Despir o nu (2014) - Suzane Lopes


Falar sobre a obra de Suzane Lopes exige que me desnuda de toda roupagem inautêntica, porque esta obra se funde aonde a poesia e a filosofia chega a seu ápice, que é na alegorização. Não é nada fácil apontar a realidade como símbolo alegórico, porque a alegoria sempre quer dizer outra coisa.

Se o traçar do destino atormenta e vaticina a história, nem tudo ainda está acabado, resta ainda despir o nu. Quando os deuses prenunciaram a infelicidade de Édipo, restou a ele furar os olhos. De certo modo o vazar os olhos é despir o nu, é enxergar o não visto pelos olhos carnais.

A ação é pré-traçada só enquanto não se há consciência do ato, por isso as Moîras na mitologia grega são filhas da Noite. O cabelo que vai se traçando a tudo tem o sentido da complexidade da inconsciência. O destino não é totalmente irreversível, mas quando é despido, conscientizado, tem um preço a se pagar.

O preço a se pagar pela busca da independência de Rapunzel é a cegueira do amado, que fere os olhos no espinho e os próprios cabelos cortados pela Bruxa. Não é à toa que no conto de Rapunzel o cabelo é o que seduz o príncipe a subir a torre. O que é entrelaçado é tecido por cima de algo na sua nudez. Despir o nu é então subtrair a roupa que foi acrescentada, no caso o aprisionamento, e a nudez é a liberdade de Rapunzel.

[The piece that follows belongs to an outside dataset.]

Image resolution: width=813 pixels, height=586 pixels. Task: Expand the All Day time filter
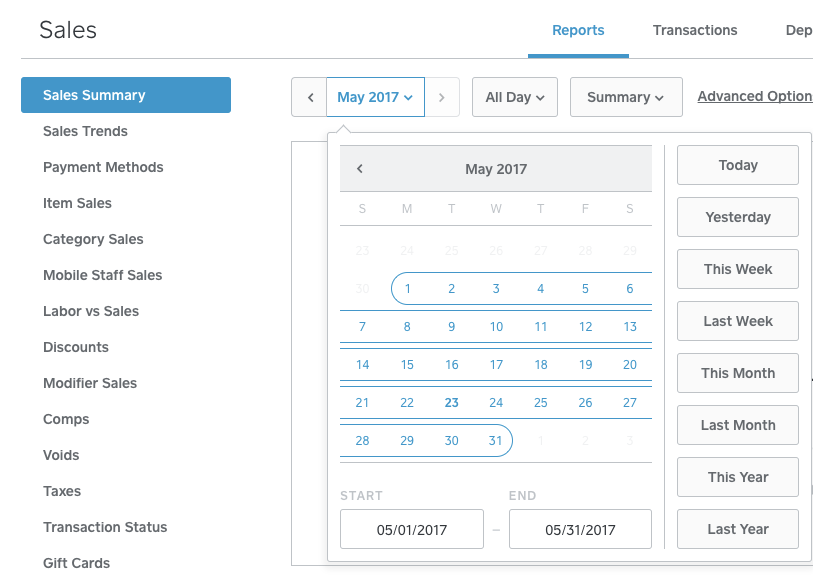[x=514, y=97]
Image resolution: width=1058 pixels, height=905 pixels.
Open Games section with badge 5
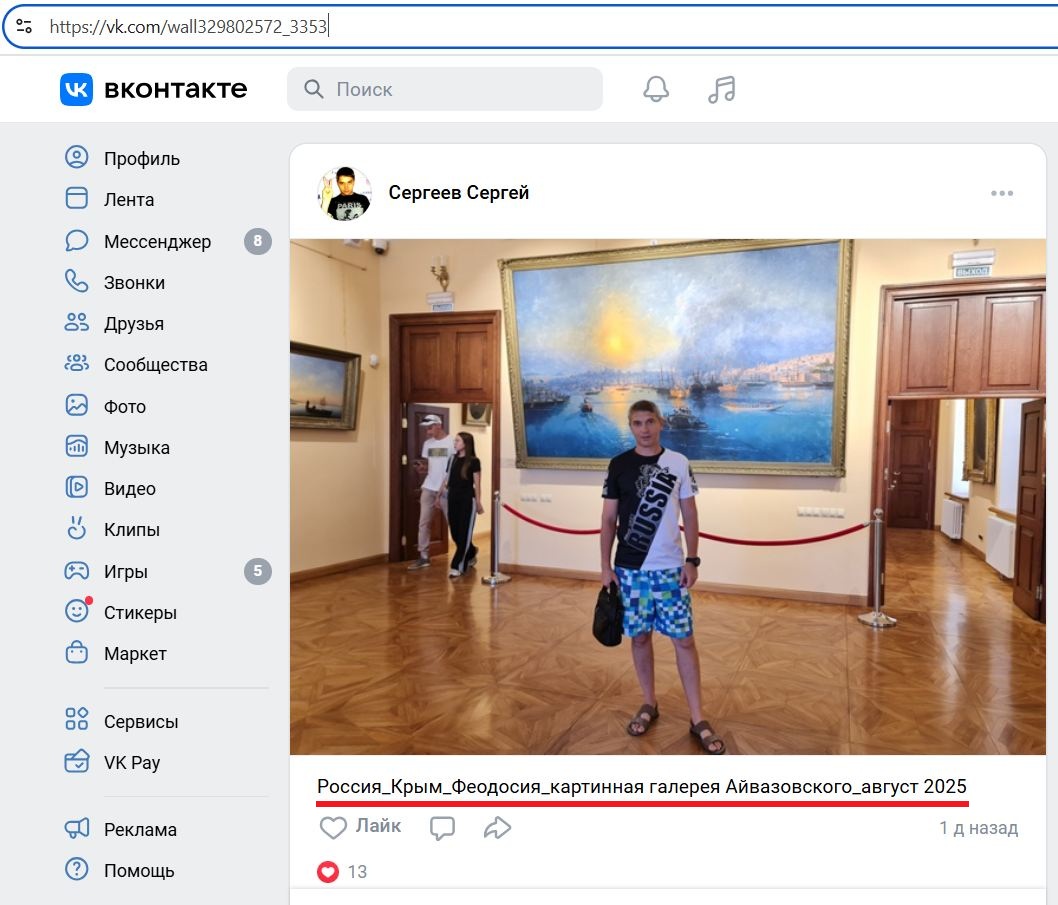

Para despir o nu, é preciso antes metamorfosear a visão noturna dos veados, a habilidade de enxergar com baixíssima intensidade de luz. A Noite é a preparação anciã para poder ver. A noite só é escura porque já não precisa das cores para saber o que cada coisa é e onde se encontra, como na sabedoria dos mais velhos.

Os olhos arrancados, os longos cabelos, o preto e branco, o veado e os sinais são as partes ditas neste texto, falta ainda à parte não dita.

Darlon Silva,
poeta.

Obra exposta no Teatro Gamboa Nova na exposição "EM México"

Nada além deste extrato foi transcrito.